* New Publication *
by Julien Roy and Julien B. Bachelier
Frontiers in Ecology and the Environment 2020, 18(3), 120; https://doi.org/10.1002/fee.2182
News vom 08.04.2020
Distributed worldwide across arctic‐alpine ecosystems, the wildflower Silene acaulis is most notorious for forming remarkably large cushions that are essential for maintaining alpine biodiversity. Up to 3 m in diameter and living for up to three centuries in alpine meadows and fell‐fields, as well as on cliffs, these cushions comprise different subspecies usually found on distinct bedrocks. All typically have small pinkish to purple nectar‐producing flowers, which are pollinated by diverse insects.
In July 2018, we found a rare cushion of white flowers growing on shale near Grossglockner, a mountain in the Austrian Alps. It was the only white‐flowered individual we saw during that week, and did not appear to be a part of any larger population. White flowers of this species are seldom reported in the literature and never seem to form or dominate any populations.
Whether white flowers are due to a somatic mutation or deleterious gene association is still unknown, and their frequency, persistence, and evolutionary origin have never been studied.
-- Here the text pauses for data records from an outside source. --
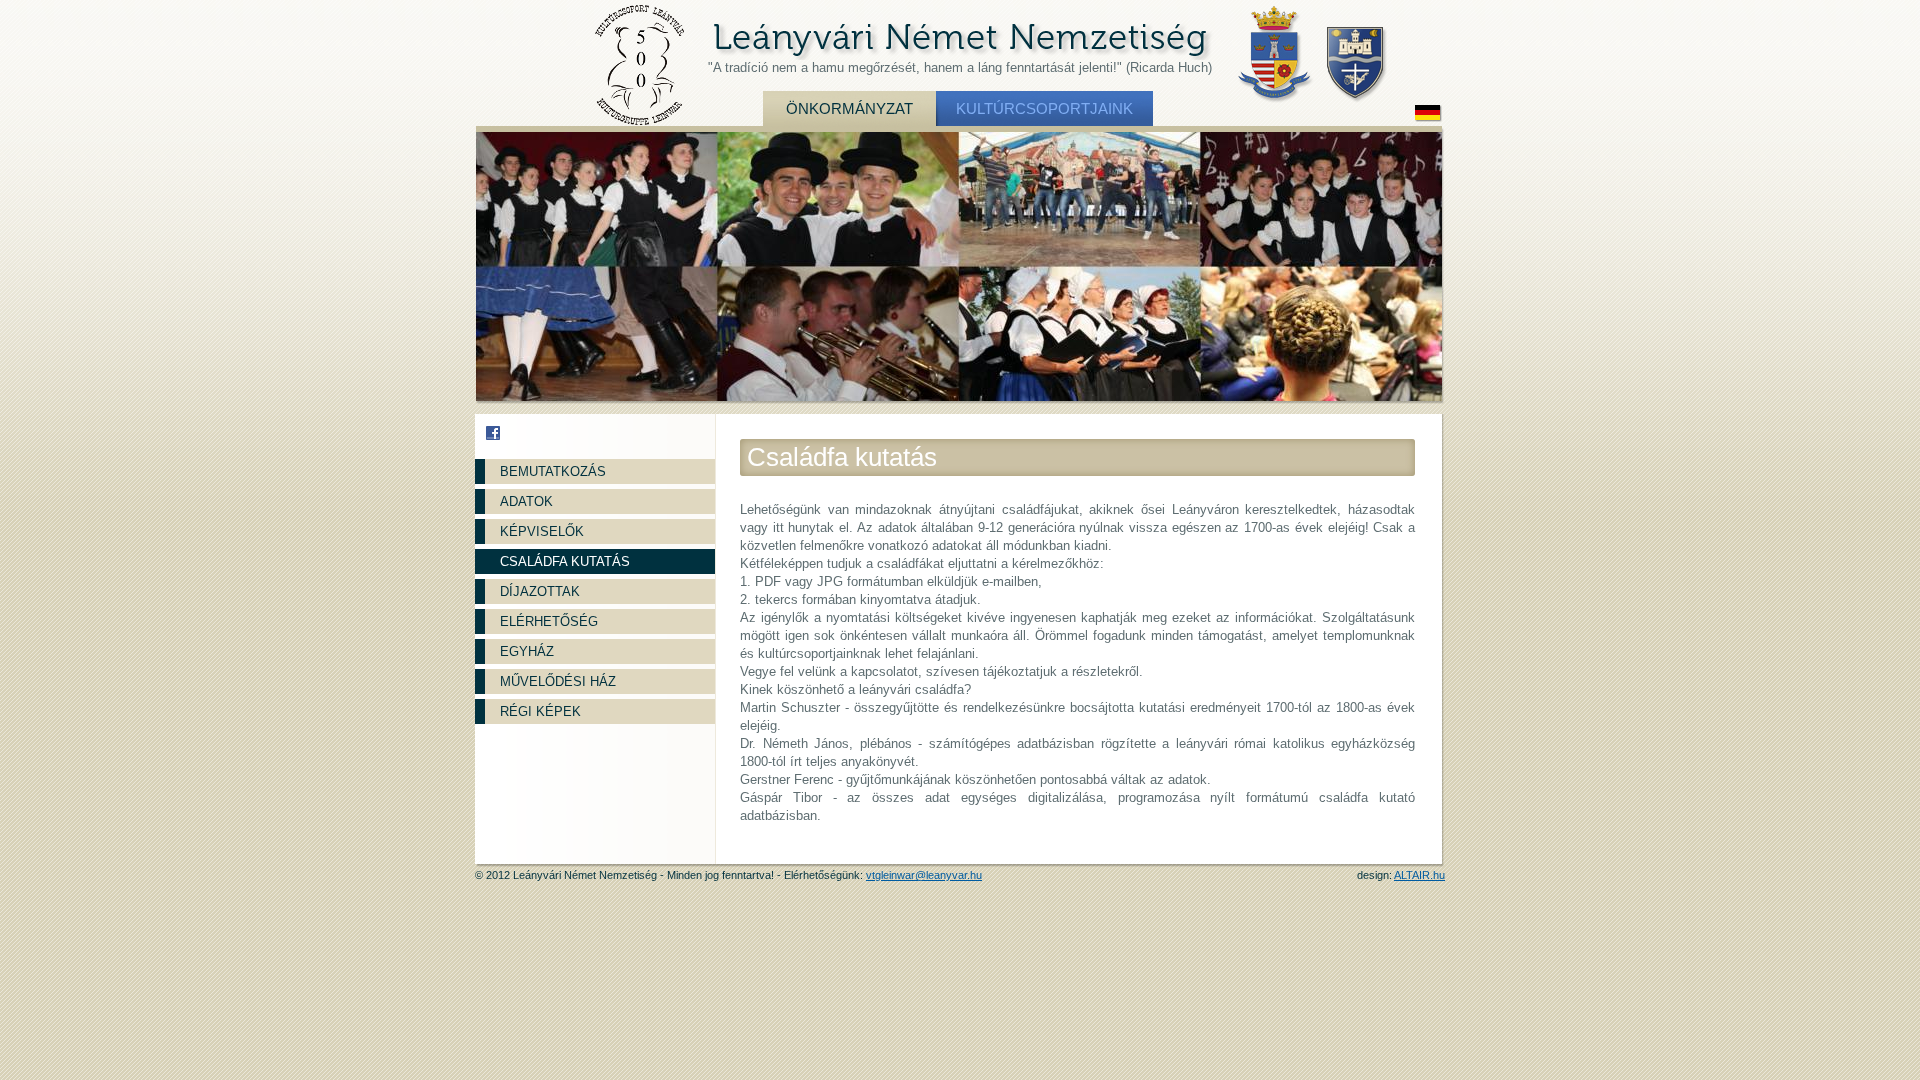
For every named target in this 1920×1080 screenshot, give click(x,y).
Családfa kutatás (565, 561)
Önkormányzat (849, 108)
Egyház (527, 651)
One possible explanation is that white flowers exclude the pollinators that disperse the necrotic fungus Microbotryum, which sometimes infects the anthers of S acaulis. The exclusion of regular pollinators by white flowers would provide an obvious fitness advantage to avoid contamination. So why do they remain so rare in S acaulis natural populations, and even in collections? Does the price of excluding pollinators outweigh the benefits? Are pollinators not affected or do white flowers attract new visitors? The evolutionary and functional significance of floral color in this emblematic alpine plant remains elusive but what a rare and beautiful addition to the rainbow of mountain flora.